Anurag Khandelwal Wins NSF CAREER Award

04/26/2021
Departments: Computer Science

For a proposal to develop technology that would make computing systems run more efficiently, Anurag Khandelwal has won a 2021 Faculty Early Career Development (CAREER) Award from the National Science Foundation (NSF).

Khandelwal, assistant professor of computer science, will use the $626,647, five-year grant to create a computing system that would improve memory utilization, reduce energy consumption and decrease the costs of the computing infrastructure. The NSF CAREER award is a prestigious honor for young faculty members and supports the early career activities of teachers and scholars who are most likely to become the academic leaders of the future.

Data centers, which Khandelwal calls “the factories of the digital age,” can consume as much power as a city of two million people, and in total consume two percent of the world’s electricity. Larger data centers can comprise over a million servers, each of which house CPUs, memory and storage. Memory in particular, can consume as much as 46% of an average system’s energy even though memory usage in today’s data centers can be as low as 20−30%. One significant reason for this is poor utilization of memory across various data center applications.

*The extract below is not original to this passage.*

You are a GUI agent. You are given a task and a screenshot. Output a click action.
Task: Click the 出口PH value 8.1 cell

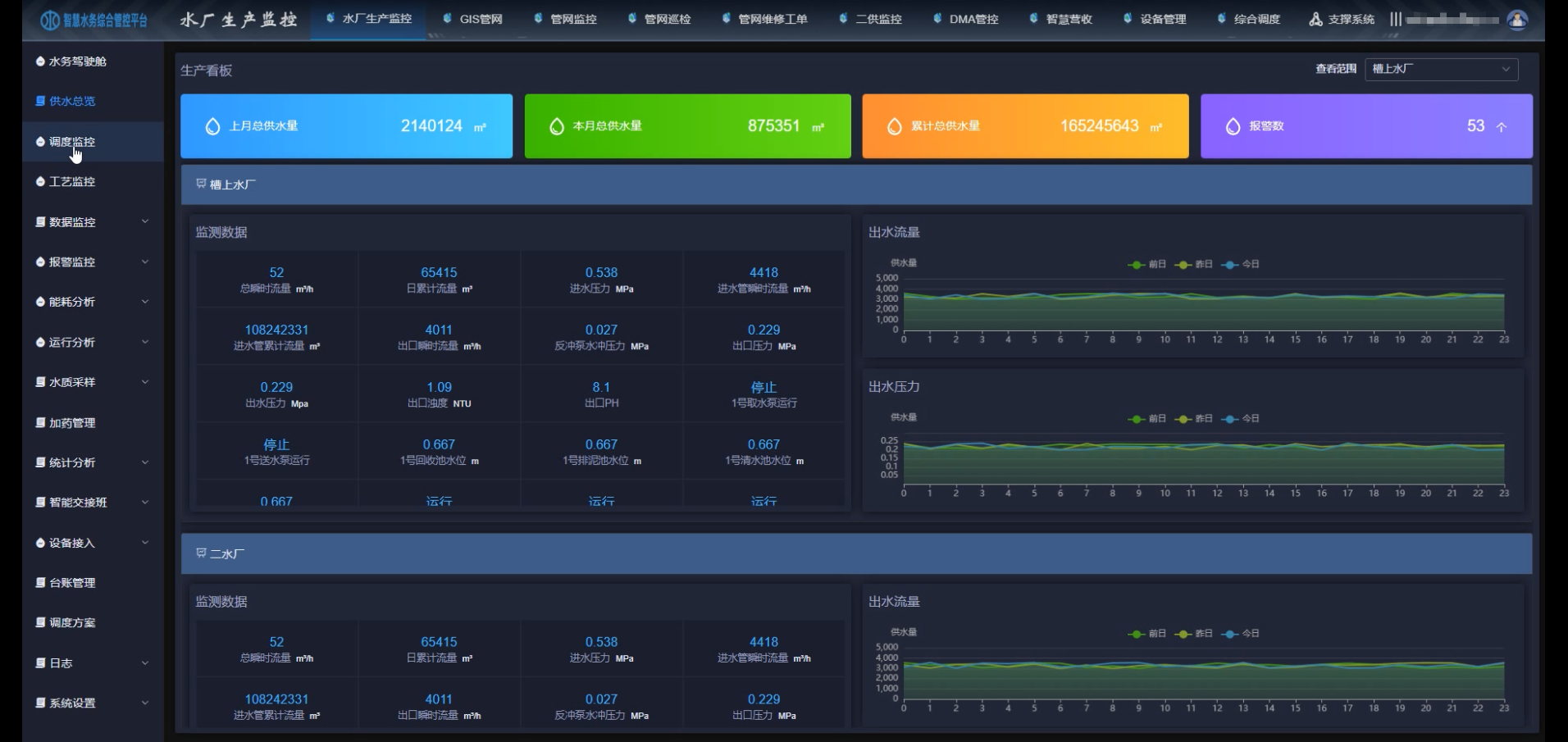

“For instance, if I’m trying to use these servers for an application that needs, say, one unit of CPU and 10 units of memory, and there's another application that uses one unit of memory but 10 units of CPU - if your servers have 10 units of both, you’re wasting the nine units that are remaining,” he said.

Recent proposals have tried to solve the problem with memory disaggregation, which physically separates memory and CPUs and connects them via the network. This approach not only promises better memory and CPU utilization, significantly improving data center energy efficiency, but also offers a number of additional benefits.

“This is a great abstract idea, but making it usable for data center applications is the biggest challenge,” he said. That’s because you need an operating system that not only manages all of these resources efficiently, but in a way that’s familiar to the user. 

Khandelwal’s project focuses on in-network memory management for the operating systems.

“Our proposal is to place it in the network,” he said. “The network is the central hub for all of these resources at this point. The management operations that are present in an operating system - things like memory management and compute management - are best handled in the network.”  

The project makes use of recent advances in hardware technology.  

“Recent hardware trends have made it possible to have programmable networks,” he said. “In days past, networks were very simple devices - they would take data items and forward them to the right entity. But now there’s a lot of interesting hardware innovations that have made it possible to program a network as well. We’re planning to leverage this so that we can program the network to provide an operating system abstraction that is both efficient and can hide the complexities of planning arbitrary applications on disaggregated computers.”

The project has an outreach and curriculum development component as well, in which Khandelwal’s lab will collaborate with Yale’s Pathways to Science program. Together they will develop a program aimed at broadening the participation of underrepresented groups in computer science and educating graduate, undergraduate and high-school students. Part of the effort will involve workshops this summer on cloud computing and data center architectures.